--- Data to examine Enclosed Below ---
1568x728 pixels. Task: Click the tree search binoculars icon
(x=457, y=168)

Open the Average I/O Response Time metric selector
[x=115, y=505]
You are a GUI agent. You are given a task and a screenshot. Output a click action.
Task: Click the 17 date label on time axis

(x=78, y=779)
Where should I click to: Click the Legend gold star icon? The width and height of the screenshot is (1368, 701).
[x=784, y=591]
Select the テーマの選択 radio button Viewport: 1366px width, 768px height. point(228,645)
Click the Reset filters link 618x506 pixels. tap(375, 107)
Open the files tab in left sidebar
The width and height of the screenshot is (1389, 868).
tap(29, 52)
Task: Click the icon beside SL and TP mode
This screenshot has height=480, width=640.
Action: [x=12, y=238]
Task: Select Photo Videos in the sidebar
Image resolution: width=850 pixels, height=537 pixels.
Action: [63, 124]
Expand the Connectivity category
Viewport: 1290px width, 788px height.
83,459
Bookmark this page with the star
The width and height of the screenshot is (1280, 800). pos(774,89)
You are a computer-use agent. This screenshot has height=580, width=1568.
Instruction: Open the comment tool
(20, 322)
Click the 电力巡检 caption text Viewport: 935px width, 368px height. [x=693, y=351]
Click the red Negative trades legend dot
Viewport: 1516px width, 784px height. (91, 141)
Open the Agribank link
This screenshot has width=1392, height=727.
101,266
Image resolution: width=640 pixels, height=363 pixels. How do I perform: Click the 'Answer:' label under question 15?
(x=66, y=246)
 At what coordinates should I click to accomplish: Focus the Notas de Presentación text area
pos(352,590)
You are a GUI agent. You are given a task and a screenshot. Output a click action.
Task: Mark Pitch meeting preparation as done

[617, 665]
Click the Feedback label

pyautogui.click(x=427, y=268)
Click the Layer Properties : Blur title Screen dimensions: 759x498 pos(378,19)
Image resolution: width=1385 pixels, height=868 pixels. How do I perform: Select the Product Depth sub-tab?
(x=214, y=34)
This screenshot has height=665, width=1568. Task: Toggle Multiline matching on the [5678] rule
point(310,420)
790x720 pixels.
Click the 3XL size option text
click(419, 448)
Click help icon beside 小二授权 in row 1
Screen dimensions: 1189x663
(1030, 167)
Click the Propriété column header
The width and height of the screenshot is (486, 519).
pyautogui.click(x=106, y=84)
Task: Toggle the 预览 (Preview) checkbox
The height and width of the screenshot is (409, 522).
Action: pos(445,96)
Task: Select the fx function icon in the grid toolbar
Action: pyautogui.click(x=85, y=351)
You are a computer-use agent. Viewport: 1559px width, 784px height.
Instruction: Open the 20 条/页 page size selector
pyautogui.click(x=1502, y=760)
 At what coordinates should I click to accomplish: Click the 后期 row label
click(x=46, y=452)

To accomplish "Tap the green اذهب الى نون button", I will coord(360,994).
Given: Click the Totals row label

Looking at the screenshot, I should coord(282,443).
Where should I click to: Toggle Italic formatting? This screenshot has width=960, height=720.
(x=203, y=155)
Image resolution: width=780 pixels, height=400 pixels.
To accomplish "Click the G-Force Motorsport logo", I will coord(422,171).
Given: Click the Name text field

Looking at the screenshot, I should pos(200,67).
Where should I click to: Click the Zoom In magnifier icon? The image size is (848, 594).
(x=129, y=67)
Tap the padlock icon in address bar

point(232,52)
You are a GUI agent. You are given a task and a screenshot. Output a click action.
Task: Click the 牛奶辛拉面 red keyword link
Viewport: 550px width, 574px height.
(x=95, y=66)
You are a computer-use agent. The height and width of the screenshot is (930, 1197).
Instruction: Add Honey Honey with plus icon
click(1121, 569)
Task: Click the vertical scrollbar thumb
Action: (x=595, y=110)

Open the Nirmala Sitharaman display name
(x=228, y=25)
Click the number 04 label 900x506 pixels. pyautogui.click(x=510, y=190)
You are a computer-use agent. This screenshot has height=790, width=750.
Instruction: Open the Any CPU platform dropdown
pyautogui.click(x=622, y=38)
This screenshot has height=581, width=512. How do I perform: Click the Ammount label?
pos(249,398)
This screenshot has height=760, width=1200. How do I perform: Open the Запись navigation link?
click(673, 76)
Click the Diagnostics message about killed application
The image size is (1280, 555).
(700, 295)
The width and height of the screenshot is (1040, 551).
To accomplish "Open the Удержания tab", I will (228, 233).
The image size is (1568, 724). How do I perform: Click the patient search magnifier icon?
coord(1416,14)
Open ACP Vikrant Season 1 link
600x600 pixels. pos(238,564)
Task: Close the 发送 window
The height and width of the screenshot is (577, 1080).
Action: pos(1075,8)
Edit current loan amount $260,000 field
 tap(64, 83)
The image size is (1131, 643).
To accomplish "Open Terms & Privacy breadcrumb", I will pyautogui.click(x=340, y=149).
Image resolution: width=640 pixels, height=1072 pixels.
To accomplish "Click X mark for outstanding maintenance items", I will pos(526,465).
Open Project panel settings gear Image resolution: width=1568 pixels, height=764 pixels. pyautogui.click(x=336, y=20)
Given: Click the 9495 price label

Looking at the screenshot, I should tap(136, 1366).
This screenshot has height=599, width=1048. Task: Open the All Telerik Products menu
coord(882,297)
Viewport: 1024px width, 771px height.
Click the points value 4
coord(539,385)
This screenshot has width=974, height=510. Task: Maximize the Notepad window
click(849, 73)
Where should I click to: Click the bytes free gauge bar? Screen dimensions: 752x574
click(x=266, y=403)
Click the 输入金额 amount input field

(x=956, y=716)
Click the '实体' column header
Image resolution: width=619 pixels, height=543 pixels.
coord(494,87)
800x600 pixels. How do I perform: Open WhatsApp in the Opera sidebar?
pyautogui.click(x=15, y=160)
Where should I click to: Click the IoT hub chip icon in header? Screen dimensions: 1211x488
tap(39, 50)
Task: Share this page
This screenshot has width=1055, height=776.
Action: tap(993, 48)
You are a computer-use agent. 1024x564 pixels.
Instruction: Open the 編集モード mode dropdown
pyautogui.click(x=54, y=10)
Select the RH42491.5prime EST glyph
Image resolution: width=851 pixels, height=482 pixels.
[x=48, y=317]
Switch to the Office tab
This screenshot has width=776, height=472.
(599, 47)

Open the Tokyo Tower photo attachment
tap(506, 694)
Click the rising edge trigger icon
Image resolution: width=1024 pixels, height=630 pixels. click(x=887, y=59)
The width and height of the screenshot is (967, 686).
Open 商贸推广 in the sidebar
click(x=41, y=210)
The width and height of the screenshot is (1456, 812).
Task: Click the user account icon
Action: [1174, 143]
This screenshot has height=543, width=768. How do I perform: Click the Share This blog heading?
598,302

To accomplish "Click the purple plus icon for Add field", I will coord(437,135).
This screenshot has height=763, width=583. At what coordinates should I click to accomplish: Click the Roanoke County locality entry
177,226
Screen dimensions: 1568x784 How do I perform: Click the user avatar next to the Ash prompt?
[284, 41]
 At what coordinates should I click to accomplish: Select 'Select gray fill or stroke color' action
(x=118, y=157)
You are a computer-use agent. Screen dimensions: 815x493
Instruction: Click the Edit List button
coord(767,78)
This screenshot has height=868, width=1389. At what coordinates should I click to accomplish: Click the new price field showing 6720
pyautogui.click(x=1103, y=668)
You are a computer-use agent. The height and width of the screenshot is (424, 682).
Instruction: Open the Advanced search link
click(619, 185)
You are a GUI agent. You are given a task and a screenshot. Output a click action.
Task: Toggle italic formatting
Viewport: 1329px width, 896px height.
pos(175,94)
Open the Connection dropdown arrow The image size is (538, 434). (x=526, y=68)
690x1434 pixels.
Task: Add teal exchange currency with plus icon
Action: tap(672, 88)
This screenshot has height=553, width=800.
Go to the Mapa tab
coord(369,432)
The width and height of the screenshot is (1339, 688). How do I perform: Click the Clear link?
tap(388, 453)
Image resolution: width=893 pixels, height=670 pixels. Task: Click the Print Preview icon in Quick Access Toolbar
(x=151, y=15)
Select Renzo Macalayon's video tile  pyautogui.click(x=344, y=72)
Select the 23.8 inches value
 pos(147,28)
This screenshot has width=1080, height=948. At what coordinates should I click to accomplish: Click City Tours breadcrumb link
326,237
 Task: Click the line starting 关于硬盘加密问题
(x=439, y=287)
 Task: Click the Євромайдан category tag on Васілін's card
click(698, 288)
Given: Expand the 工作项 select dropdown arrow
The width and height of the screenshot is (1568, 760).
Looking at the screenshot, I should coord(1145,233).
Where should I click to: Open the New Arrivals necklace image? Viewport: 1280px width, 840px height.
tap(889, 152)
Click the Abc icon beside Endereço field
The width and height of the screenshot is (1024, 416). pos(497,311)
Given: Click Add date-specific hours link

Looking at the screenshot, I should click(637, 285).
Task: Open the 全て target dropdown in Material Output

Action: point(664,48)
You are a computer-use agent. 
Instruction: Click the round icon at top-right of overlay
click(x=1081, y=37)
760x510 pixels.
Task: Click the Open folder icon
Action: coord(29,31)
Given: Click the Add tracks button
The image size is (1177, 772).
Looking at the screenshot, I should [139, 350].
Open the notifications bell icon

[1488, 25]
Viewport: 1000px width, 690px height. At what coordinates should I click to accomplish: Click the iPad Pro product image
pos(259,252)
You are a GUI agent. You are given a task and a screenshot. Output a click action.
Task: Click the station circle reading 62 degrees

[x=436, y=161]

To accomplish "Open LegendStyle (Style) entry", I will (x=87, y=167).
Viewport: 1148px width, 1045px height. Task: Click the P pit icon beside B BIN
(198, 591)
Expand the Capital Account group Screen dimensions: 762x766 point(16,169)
--- End of Enclosed Data to examine ---
## Goal of the exercise:
Above are the records; copy every line in them that holds the word "computer".

## Answer for this exercise:
You are a computer-use agent. This screenshot has height=580, width=1568.
You are a computer-use agent. Viewport: 1559px width, 784px height.
You are a computer-use agent. The height and width of the screenshot is (930, 1197).
You are a computer-use agent. This screenshot has height=790, width=750.
You are a computer-use agent. 1024x564 pixels.
You are a computer-use agent. Screen dimensions: 815x493
You are a computer-use agent. The height and width of the screenshot is (424, 682).
You are a computer-use agent. 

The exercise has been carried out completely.